DIRECTION: Pick out and copy every line of the material below that contains the string "avatar", matching its case exactly.

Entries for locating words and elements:
- - - - - - -

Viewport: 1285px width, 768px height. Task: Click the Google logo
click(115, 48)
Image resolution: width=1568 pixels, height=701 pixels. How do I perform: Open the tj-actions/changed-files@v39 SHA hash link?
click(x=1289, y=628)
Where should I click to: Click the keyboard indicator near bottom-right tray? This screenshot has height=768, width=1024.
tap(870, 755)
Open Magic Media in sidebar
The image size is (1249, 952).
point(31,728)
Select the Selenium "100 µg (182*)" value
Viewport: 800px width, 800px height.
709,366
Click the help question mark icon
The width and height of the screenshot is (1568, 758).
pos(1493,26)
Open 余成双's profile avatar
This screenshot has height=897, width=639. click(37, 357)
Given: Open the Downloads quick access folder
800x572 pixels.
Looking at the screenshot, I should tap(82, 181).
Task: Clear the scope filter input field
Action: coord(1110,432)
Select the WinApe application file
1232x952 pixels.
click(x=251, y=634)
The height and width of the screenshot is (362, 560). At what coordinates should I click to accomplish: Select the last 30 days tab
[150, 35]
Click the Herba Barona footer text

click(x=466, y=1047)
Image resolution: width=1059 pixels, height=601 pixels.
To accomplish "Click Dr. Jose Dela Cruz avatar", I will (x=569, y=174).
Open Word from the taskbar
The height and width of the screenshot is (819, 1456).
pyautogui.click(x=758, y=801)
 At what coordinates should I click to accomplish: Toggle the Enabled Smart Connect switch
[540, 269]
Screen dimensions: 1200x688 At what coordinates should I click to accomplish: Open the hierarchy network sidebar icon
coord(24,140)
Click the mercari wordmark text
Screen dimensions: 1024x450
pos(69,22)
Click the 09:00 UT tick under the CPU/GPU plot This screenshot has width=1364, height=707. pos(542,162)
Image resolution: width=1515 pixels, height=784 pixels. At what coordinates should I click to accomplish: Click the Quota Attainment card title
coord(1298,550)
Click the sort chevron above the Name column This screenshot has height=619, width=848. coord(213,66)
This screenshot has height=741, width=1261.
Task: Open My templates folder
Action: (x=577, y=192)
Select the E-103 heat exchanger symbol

- - - - - - -

EXERCISE SOLUTION:
Open 余成双's profile avatar
To accomplish "Click Dr. Jose Dela Cruz avatar", I will (x=569, y=174).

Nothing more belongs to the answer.